#### [THE PROBLEM]
Print the line containing "Tap the Tangem cards image" and all lines after it to the end of the records below, exactly as written. No pictures.

#### [PROVIDED DATA]
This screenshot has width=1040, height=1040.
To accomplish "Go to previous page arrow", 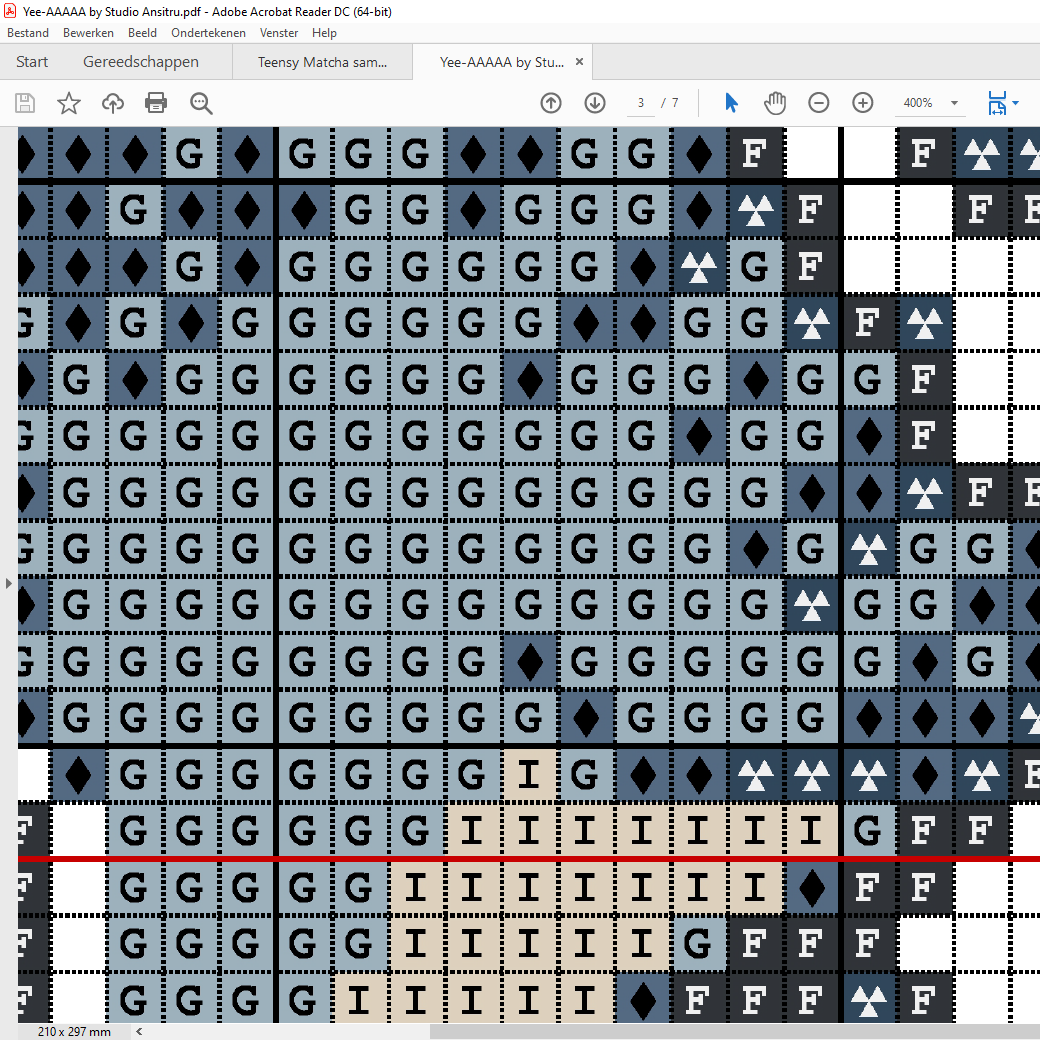I will (551, 103).
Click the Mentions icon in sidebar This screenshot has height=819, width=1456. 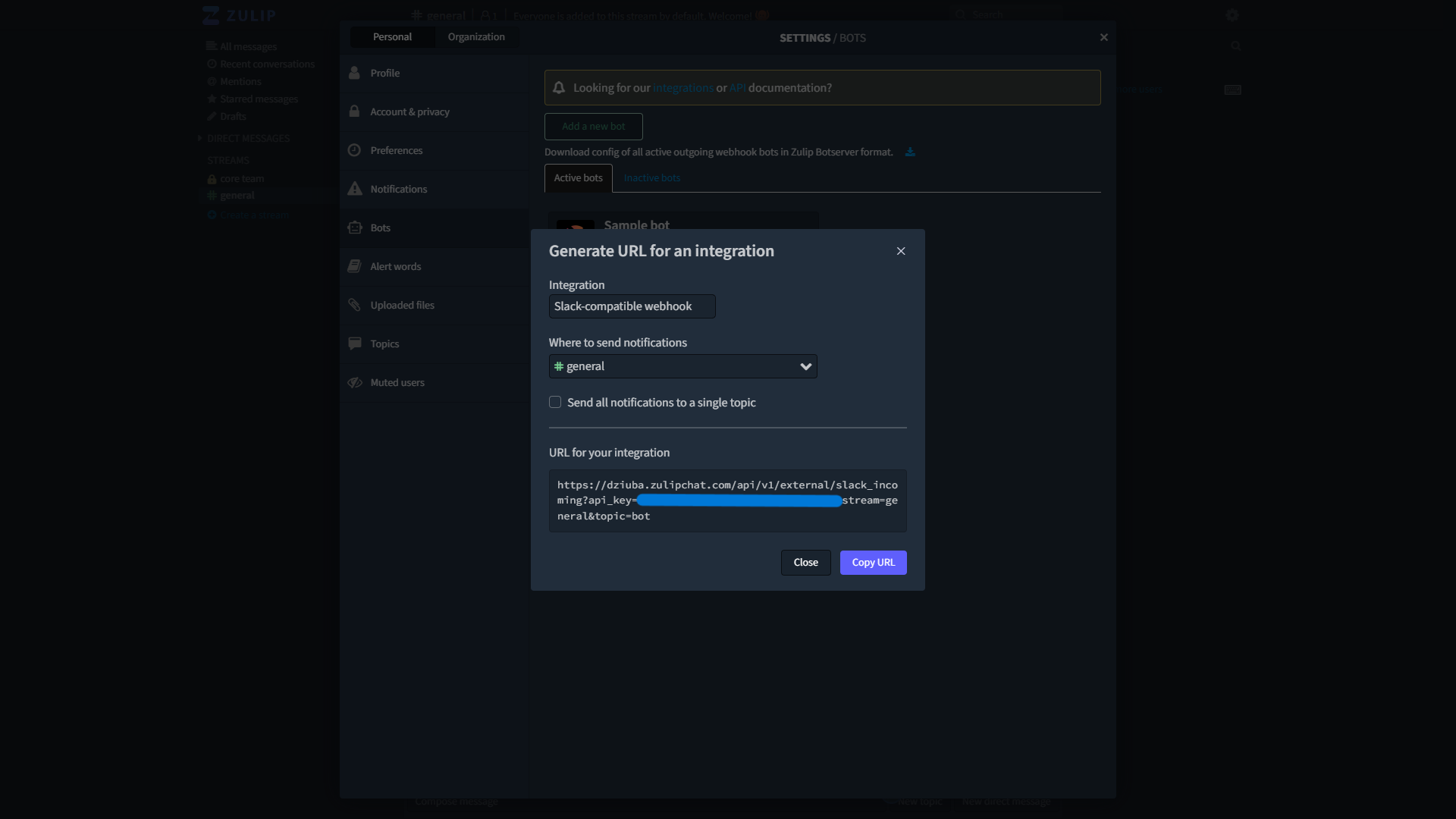coord(212,81)
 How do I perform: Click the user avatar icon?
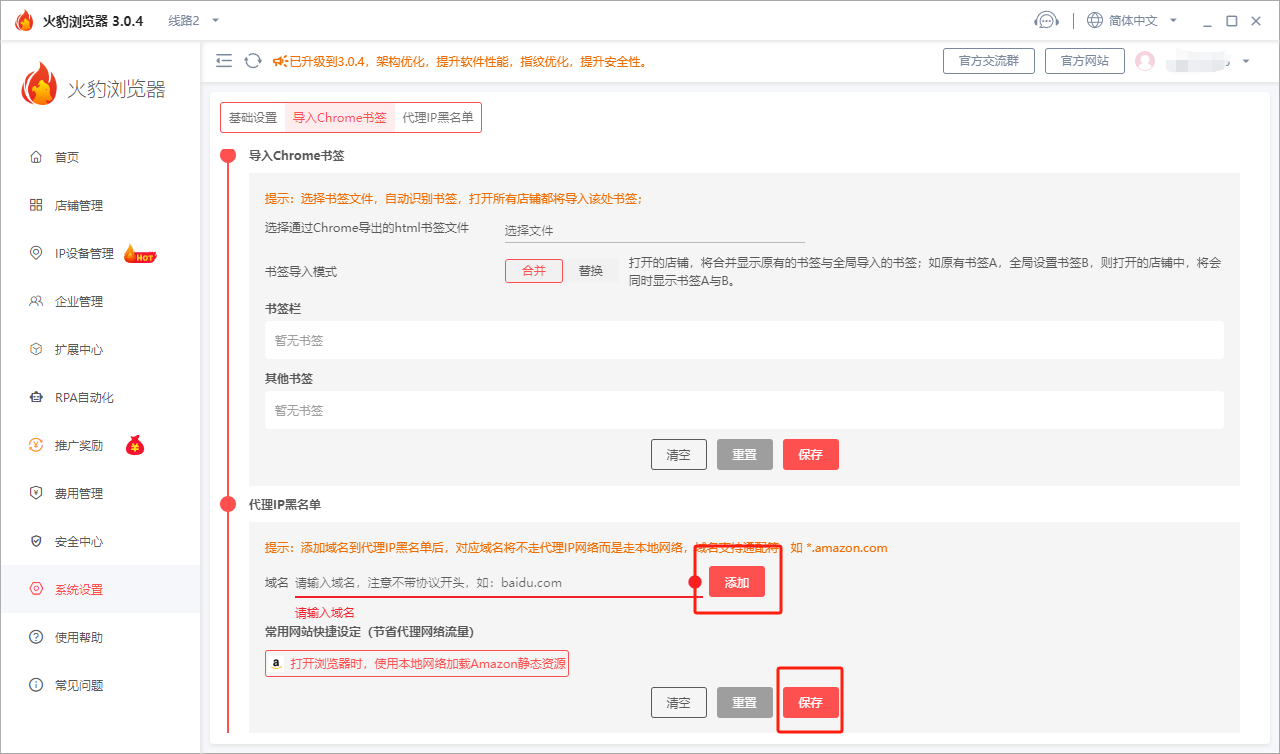1145,61
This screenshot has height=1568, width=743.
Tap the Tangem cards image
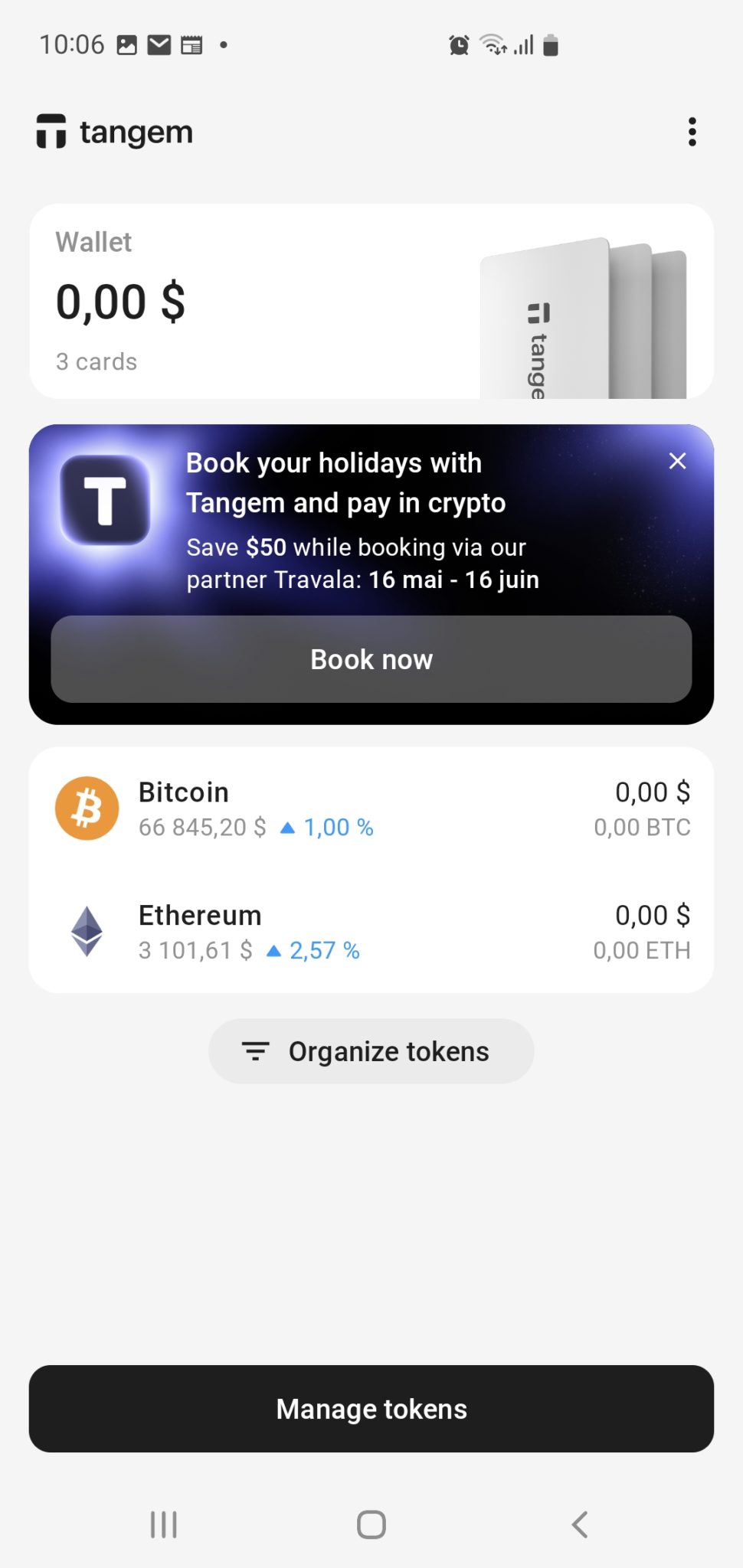click(584, 322)
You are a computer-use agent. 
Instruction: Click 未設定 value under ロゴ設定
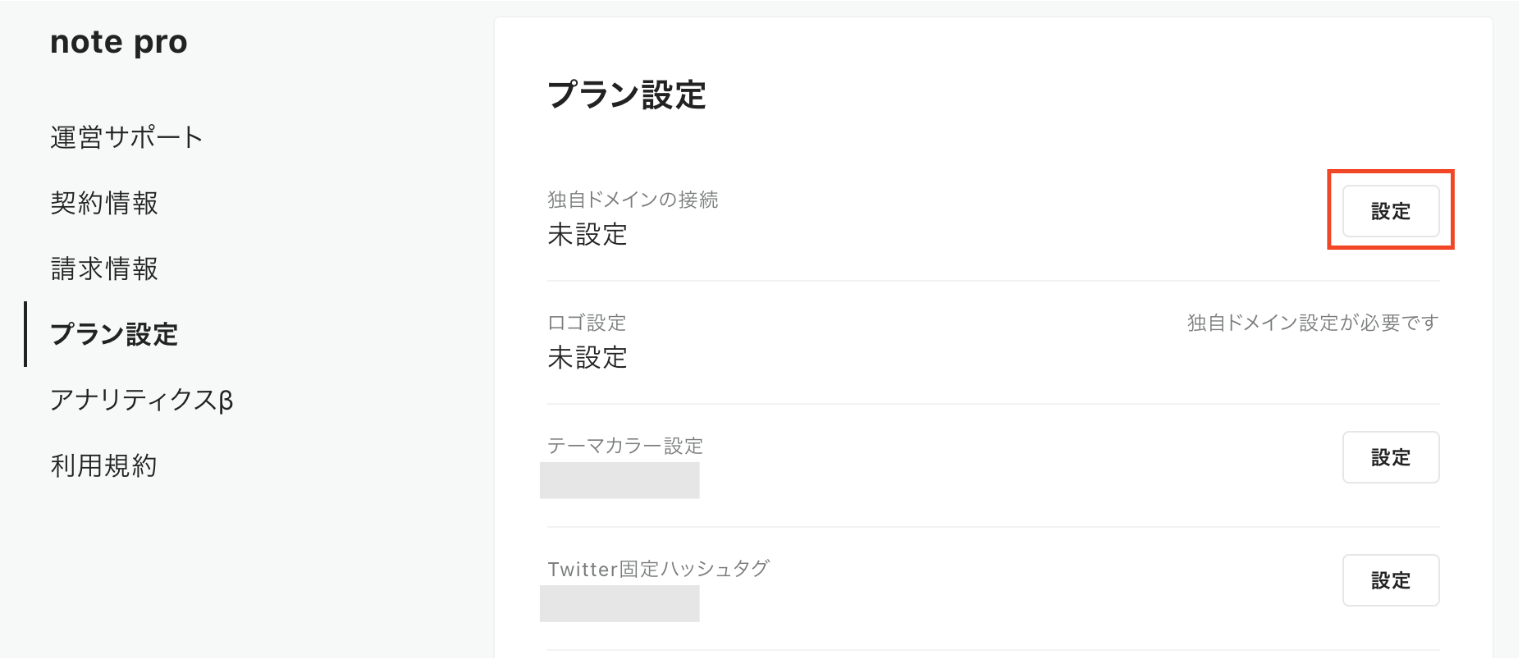tap(588, 357)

#### [RESULT FOR THIS EXERCISE]
Tap the Tangem cards image
click(584, 322)
You are a computer-use agent. 
Instruction: Click 未設定 value under ロゴ設定
tap(588, 357)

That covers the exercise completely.